Artist rendering of the proposed 26-storey tower Hudson Place 1 at the corner of Blanshard Street and Herald Street. Council has approved a development permit for the revised project, subject to public input from immediate neighbours. (Courtesy of Townline)

26-storey Hudson Place tower moves closer to fruition

Council votes 6-2 to approved development permit; immediate neighbours can still weigh in

If the Hudson Place 1 tower gets built at 26 storeys, it’ll be downtown Victoria’s tallest building.

In a 6-2 vote, city council approved the development permit with variances for the project at 777 Herald St. – the most contentious of which was to add three more metres to the structure’s height than called for under the previous application.

The building is the third of four phases of the Hudson District on the former Hudson’s Bay Company retail site. The City of Victoria will be looking for a final injection of public input from adjacent property owners before council considers giving the final stamp of approval.

The initial application by Townline Properties was for 29 storeys, which raised many eyebrows, and prompted council to send the company back to the drawing board.

In discussions at committee of the whole last Thursday, Mayor Lisa Helps indicated the stepping up of building heights from the Inner Harbour to the area in question was appropriate, based on sketches provided of the skyline.
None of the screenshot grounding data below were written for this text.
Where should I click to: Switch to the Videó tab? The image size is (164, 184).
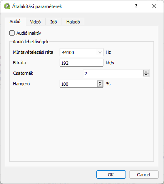35,22

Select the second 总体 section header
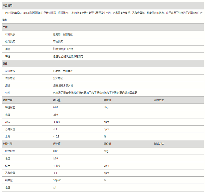(5, 63)
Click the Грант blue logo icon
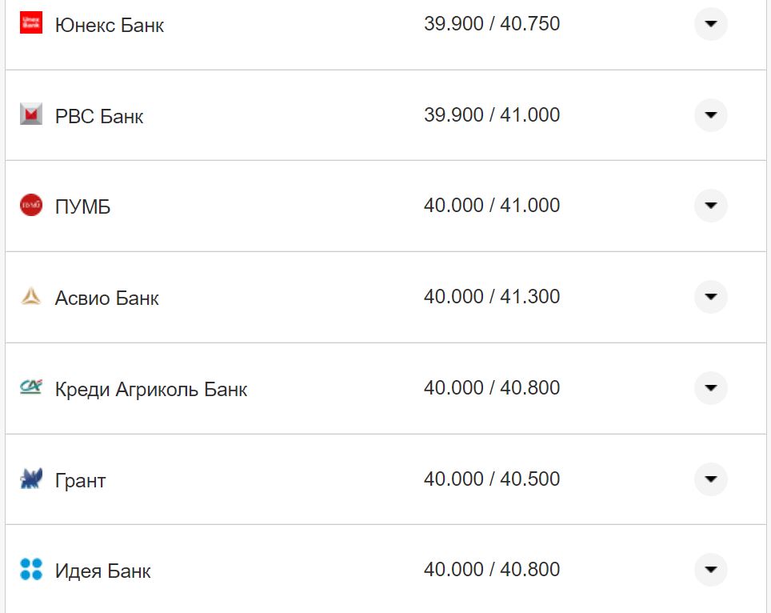 pos(31,479)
Coun. Margaret Lucas agreed.

“Looking at the sight lines, it doesn’t stick out as much as when people just hear the height,” she said, acknowledging emails the City has received opposing a 26-storey structure. “It is in a good place in the downtown and I think there’s enough here that makes it very supportable …”
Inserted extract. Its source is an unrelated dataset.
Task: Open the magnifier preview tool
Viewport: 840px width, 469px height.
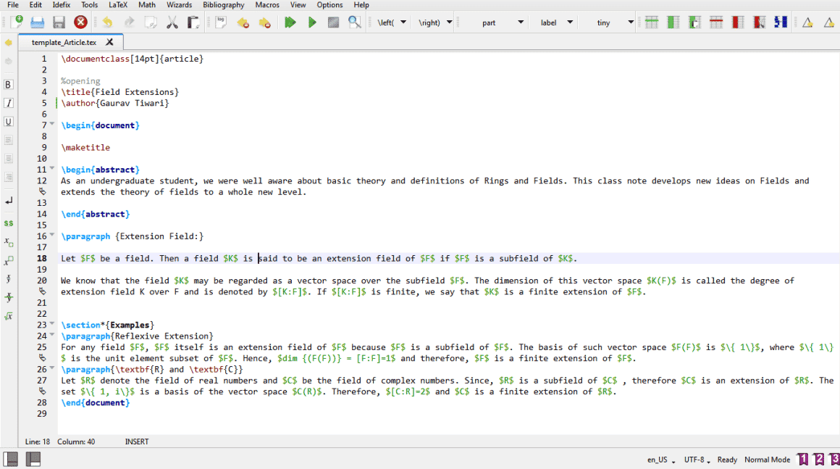Action: pyautogui.click(x=354, y=22)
While staff recommended approval of the new plan, noting that it helped create an “urban amphitheatre” feel for the Hudson District with between-building common spaces and public areas, Coun. Pam Madoff voiced concerns about the long-term impact of saying yes to going higher on Hudson Place One.

Not only did it feel like council was moving back to the one-off style of development planning for downtown, she said, future developers along the corridor would use the project as a benchmark to measure their projects.